Dodson Valley had a population of 132 in the 2023 New Zealand census, an increase of 39 people (41.9%) since the 2018 census, and an increase of 30 people (29.4%) since the 2013 census. There were 63 males and 69 females in 51 dwellings. 4.5% of people identified as LGBTIQ+. The median age was 51.8 years (compared with 38.1 years nationally). There were 18 people (13.6%) aged under 15 years, 18 (13.6%) aged 15 to 29, 69 (52.3%) aged 30 to 64, and 27 (20.5%) aged 65 or older.

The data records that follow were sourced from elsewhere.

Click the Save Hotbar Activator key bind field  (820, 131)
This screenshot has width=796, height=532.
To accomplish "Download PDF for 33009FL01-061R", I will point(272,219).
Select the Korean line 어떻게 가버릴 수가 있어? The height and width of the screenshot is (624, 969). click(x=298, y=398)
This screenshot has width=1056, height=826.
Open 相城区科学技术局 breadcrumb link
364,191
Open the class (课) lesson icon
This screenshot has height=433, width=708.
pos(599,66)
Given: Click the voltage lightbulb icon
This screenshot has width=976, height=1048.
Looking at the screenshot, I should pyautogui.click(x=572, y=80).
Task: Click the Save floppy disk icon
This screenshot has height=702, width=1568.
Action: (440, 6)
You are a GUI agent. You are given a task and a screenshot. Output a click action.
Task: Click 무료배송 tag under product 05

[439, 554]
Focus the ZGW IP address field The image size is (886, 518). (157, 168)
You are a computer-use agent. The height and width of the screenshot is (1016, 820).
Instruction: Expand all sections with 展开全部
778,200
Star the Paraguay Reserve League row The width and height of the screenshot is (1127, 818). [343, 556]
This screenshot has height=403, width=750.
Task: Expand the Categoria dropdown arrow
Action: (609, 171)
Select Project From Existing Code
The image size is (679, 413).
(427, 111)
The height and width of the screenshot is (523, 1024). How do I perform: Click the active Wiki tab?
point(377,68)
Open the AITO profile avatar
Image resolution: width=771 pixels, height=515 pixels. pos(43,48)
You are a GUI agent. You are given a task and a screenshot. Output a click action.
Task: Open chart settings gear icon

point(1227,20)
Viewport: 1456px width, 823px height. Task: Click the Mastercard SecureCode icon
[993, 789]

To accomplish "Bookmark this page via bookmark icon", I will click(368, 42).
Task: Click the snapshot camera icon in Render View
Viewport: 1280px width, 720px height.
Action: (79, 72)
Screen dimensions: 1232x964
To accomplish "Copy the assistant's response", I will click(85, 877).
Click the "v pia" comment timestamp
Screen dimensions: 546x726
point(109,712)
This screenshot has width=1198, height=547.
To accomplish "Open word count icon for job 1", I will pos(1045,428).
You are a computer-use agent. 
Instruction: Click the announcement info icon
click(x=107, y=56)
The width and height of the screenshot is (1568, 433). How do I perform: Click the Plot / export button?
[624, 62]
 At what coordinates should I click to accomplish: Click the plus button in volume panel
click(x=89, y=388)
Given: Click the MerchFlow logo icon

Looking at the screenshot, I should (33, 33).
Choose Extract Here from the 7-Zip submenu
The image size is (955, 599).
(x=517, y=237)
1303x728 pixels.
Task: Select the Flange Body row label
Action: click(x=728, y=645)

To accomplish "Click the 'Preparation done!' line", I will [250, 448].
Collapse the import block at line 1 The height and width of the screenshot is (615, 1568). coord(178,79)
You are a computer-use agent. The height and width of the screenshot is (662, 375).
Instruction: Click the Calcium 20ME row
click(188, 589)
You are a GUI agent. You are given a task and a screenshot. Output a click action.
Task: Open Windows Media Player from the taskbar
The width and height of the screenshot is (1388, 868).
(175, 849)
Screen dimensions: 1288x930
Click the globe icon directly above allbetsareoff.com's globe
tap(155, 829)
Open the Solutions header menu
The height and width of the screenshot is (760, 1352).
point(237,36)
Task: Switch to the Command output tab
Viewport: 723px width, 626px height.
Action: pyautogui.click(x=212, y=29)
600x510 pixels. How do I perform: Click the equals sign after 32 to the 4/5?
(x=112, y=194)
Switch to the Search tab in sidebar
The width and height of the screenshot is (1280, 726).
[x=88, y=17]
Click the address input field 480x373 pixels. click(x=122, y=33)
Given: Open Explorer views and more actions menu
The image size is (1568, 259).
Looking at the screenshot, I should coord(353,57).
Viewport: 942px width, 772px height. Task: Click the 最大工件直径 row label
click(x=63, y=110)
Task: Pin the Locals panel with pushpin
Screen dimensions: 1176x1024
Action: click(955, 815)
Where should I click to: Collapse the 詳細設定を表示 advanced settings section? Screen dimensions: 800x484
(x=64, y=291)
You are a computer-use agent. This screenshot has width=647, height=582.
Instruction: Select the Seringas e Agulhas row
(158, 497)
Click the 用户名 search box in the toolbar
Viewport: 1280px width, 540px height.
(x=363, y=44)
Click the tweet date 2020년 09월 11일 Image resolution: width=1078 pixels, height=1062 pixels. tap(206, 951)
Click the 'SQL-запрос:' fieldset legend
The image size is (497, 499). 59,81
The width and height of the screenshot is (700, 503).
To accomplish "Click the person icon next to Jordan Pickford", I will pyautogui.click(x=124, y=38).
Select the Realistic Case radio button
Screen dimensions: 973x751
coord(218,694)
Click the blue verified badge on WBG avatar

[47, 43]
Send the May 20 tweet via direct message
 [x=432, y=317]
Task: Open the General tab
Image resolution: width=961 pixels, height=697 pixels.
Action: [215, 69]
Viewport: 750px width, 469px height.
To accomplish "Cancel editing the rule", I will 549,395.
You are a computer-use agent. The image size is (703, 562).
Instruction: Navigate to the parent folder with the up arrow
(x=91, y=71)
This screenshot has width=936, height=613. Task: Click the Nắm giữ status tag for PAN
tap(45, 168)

People could identify as more than one ethnicity. The results were 90.9% European (Pākehā); 2.3% Māori; 6.8% Asian; 2.3% Middle Eastern, Latin American and African New Zealanders (MELAA); and 4.5% other, which includes people giving their ethnicity as "New Zealander". English was spoken by 97.7%, and other languages by 18.2%. The percentage of people born overseas was 40.9, compared with 28.8% nationally.

Religious affiliations were 13.6% Christian, 2.3% New Age, and 2.3% other religions. People who answered that they had no religion were 72.7%, and 6.8% of people did not answer the census question.

Of those at least 15 years old, 54 (47.4%) people had a bachelor's or higher degree, 45 (39.5%) had a post-high school certificate or diploma, and 18 (15.8%) people exclusively held high school qualifications. The median income was $42,700, compared with $41,500 nationally. 21 people (18.4%) earned over $100,000 compared to 12.1% nationally. The employment status of those at least 15 was 57 (50.0%) full-time and 27 (23.7%) part-time.